Ron told me that when he first lost his insurance, he was not a real worrier. But in time he said, "I was afraid to get hurt." He hadn't had an eye exam or new glasses in nine years. He felt a bump in his anus he thought he should have checked out at his age.

 

A study. Oil on canvas, 24 ins. x 20 ins.

(from a 2010 interview)

Carpenter/Jack-of-all-Trades, age 52, Uninsured


Ron lost his health insurance after a 2004 divorce. He was insured under his wife’s employer-sponsored health insurance policy. The company also paid for his health insurance as the spouse of an employee.


The couple separated in 2001. The health insurance remained in place until the 2004 divorce became official. When the signed divorce papers formally ended the marriage, the health insurance benefit as an employee's spouse ended as well.


Ron found himself facing the consequences of being uninsured.

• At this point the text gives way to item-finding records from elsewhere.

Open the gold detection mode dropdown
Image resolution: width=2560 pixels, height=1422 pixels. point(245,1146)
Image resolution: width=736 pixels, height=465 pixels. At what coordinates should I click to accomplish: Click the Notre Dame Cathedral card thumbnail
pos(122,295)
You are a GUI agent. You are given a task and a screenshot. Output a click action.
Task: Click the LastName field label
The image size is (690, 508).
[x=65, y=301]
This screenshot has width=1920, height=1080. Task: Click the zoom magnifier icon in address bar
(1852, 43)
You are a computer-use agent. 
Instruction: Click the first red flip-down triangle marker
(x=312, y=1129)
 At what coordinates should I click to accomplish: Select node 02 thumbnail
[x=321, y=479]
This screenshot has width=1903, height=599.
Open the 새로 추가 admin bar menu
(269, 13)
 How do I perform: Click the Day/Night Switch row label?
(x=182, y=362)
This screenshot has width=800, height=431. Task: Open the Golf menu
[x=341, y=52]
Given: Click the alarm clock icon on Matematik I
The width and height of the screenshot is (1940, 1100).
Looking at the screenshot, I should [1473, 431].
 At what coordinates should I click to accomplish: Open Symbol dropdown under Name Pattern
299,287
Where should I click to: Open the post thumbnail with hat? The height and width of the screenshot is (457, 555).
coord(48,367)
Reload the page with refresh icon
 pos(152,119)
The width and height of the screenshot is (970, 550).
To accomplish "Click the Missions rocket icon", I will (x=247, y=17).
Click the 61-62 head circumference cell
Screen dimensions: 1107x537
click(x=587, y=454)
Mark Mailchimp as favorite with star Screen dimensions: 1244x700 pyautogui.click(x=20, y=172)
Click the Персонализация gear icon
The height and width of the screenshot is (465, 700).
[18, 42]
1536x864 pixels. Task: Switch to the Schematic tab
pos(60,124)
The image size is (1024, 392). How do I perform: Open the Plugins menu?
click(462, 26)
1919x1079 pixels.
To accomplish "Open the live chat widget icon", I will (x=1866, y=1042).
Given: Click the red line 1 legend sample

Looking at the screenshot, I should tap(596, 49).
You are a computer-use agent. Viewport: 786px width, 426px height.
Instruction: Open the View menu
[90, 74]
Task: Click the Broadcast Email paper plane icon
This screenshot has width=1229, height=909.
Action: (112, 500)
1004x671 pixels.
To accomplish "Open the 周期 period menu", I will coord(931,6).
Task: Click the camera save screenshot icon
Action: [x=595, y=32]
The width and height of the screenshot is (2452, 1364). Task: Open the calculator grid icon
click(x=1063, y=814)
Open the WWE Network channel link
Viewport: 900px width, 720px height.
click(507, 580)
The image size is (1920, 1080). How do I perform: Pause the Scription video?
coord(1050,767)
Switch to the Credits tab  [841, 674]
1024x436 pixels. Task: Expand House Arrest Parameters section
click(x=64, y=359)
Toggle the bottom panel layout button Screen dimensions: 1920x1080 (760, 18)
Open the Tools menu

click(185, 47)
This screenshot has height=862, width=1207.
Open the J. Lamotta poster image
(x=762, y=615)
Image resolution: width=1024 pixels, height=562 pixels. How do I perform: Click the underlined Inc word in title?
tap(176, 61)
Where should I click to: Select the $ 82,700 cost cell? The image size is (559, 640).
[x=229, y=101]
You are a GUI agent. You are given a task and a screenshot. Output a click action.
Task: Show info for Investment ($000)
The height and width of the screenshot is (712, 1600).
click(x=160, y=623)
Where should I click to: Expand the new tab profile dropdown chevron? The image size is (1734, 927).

Without health health insurance, Ron could not afford his bimonthly counseling sessions. He could not pay the $572 ($808 in 2021 dollars) drug cost to treat his OCD, a diagnosis he received as an adult. He reached out to a local mental health center and they came through for him. They are a private, not-for-profit organization. The mental health center accepts private and public insurances, and offers their services on a sliding scale for the uninsured. Ron was able to get the counseling and medicine he needed.

~


Ron remembers tearing a tendon playing softball. As an adult he developed a chronic leg ulcer. He put off getting treatment until he couldn't walk anymore.


How one gets on the good side of Lady Luck is a mystery to most. That day. The one where Ron happened to be working on a physician's home is the day that may have saved Ron's leg from being amputated. Ron also happened to be wearing shorts, another intervention by Luck. The doctor could see a discoloration moving up Ron's leg.


The doctor insisted Ron get his leg ulcer treated and he would pay for it. He told Ron he could lose the leg if left untreated. The doctor sent Ron to a wound care center and said, "Don't worry about cost."


Sometimes all we have is the kindness of strangers to save our lives. But relying on the kindness of strangers is no way to run a country's healthcare system.


Ron told me that when he first lost his insurance, he was not a real worrier. But in time he said, "I was afraid to get hurt." He hadn't had an eye exam or new glasses in nine years. He felt a bump in his anus he thought he should have checked out at his age.


Ron and I talked in 2012, two years after our interview. Getting treated for the leg ulcer did not go so smoothly. He was billed repeatedly by the hospital for $2,750. He said he can't pay it and he would reach out to the doctor who offered to help.


Ron also told me he has cancer. He applied for medical assistance from the state program for very low income, disabled adults, Medicaid. It remains to be seen if he will qualify although the medical professionals believe he will, so they have proceeded with his treatment. I am in the process of trying to meet with him again to get his full story.


Ron and I never talked again before he died.